REQUESTS.
1) Echo the part of the A-REIT article that opens with the words containing "The report examined" and closes with "Japan and France.".
2) In the A-REIT article, what average return did Singapore's REIT sector deliver to investors?
3) Please go on with the A-REIT article from the point where it stops.

SOURCE EXCERPT.
───
A-REITs match global competitors on annual returns as investor confidence in the sector improves: Ernst & Young

The performance of Australia’s listed property trusts sector (A-REITs) has stacked up well against global peers though domestic investors remain cautious, according to a new global report from Ernst & Young.

The report examined the global returns, performance and outlook of the six major REIT jurisdictions namely Australia, US, UK, Singapore, Japan and France.

Singapore came out on top, with its US$30 billion sector delivering investors a 21.8% average return, ahead of Japan (17.4%), with Australia ranking third alongside the substantially bigger US market, with an average return of 15.6%.

The UK REIT market ranked fifth with a return of 14.8%, and France came last with a return of 11.85%.

The report delivers an overall favourable impression of the A-REIT market and says most Australian listed property trusts are now in a stronger financial position; “however, memories of their steep losses during the global recession and financial crisis still linger”.
───
RECORDED INFORMATION.
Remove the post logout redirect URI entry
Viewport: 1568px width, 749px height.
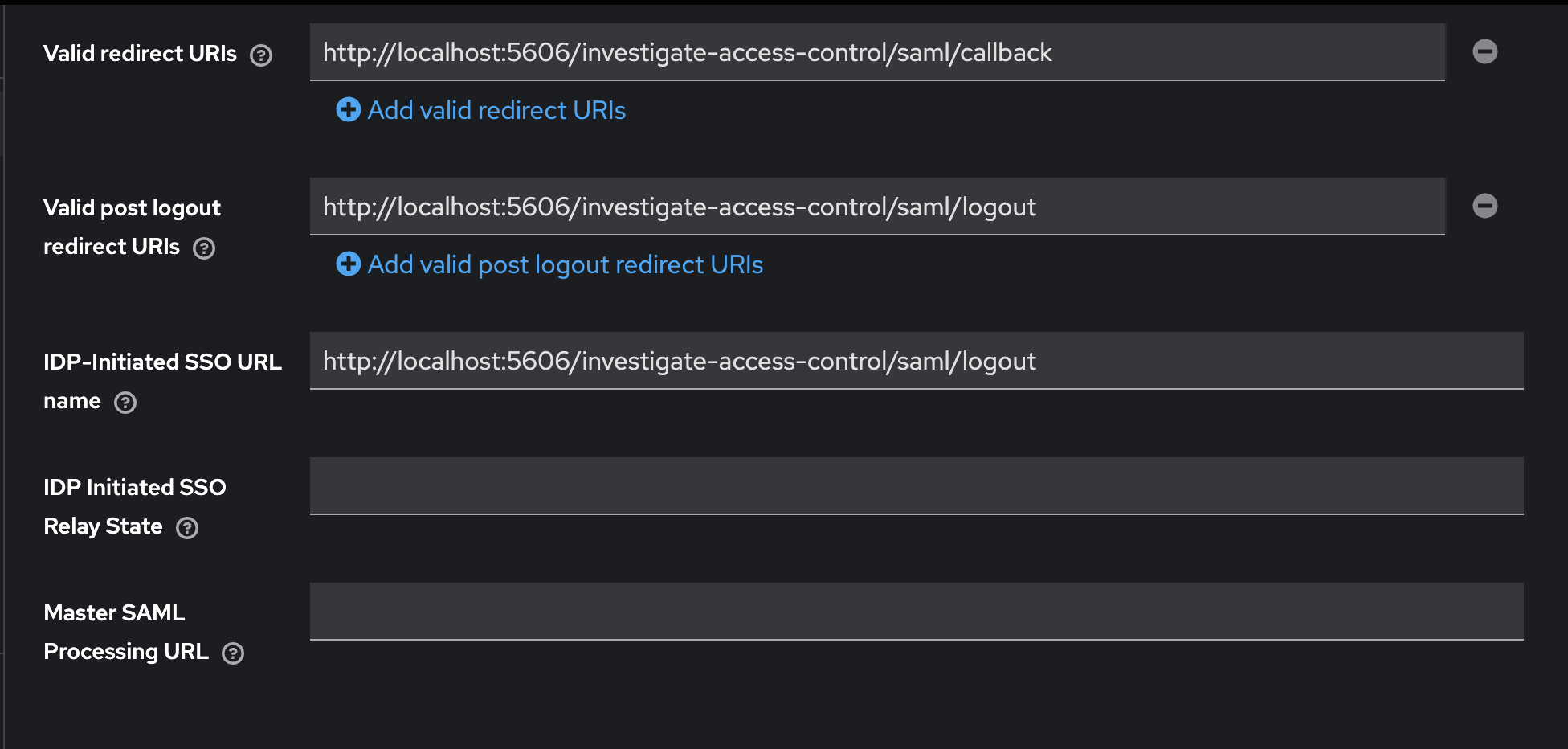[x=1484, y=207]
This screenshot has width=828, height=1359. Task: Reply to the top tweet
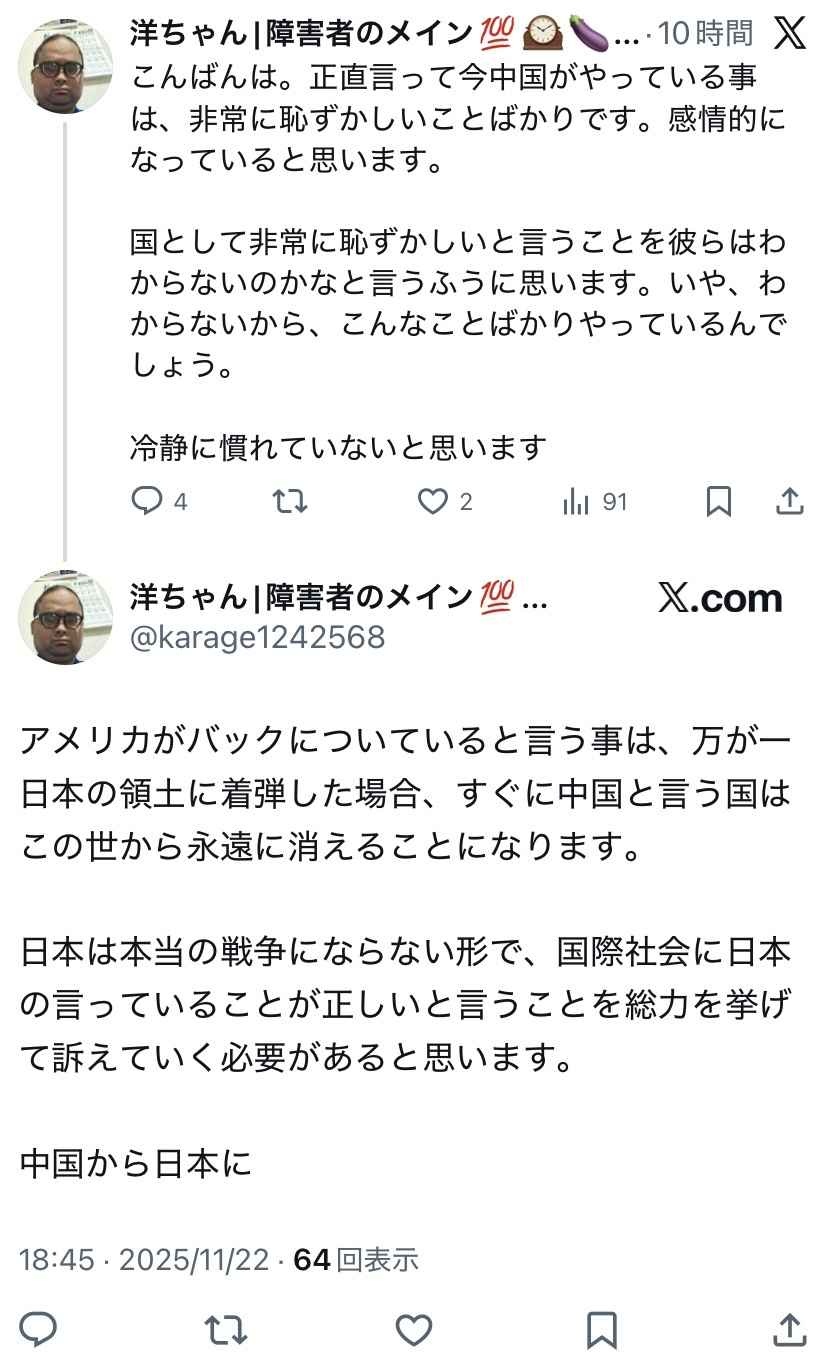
───
TASK ANSWERS.
1)
The report examined the global returns, performance and outlook of the six major REIT jurisdictions namely Australia, US, UK, Singapore, Japan and France.

2) 21.8%

3)
“A-REIT management teams are focused on strategies to enhance returns following a two-year period of strengthening balance sheets by restructuring debt and selling assets, especially assets held offshore,” says Ernst & Young Asia Pacific real estate leader Chris Lawton.

“Most Australian REITs are in a stronger financial position today but memories of their losses during the financial crisis still linger and some investors are putting money into unlisted property funds and direct investment that otherwise might have been invested in Australian REITs.

“Most REITs are focused on the Australian market and have gone back to basics by concentrating on clearly defined sectors of the market that complement their core competencies and generate reliable income streams, mainly from rentals,” Lawton says.

The report finds that A-REITs have yet to “win back the full trust of the investor community” and many of their shares continue to trade at discounts to net asset value (NAV) although recent months have seen that price gap continue to close.

“Some investors are putting money into unlisted property funds and direct investment that otherwise might have been invested in A-REITs.”

“Some offshore commentators believe that Australia’s property values are high relative to other global property markets and therefore contribute to the NAV gap.

“But perhaps the primary reason is that investor confidence in A-REITs has been slow to return, and A-REIT share prices slow to recover, after some A-REITs moved beyond the traditional passive income model to take on higher-risk investments, mainly in overseas properties.

“As long as A-REITs’ shares continue to trade at discounts to NAV, any property acquisitions they make will likely dilute their earnings.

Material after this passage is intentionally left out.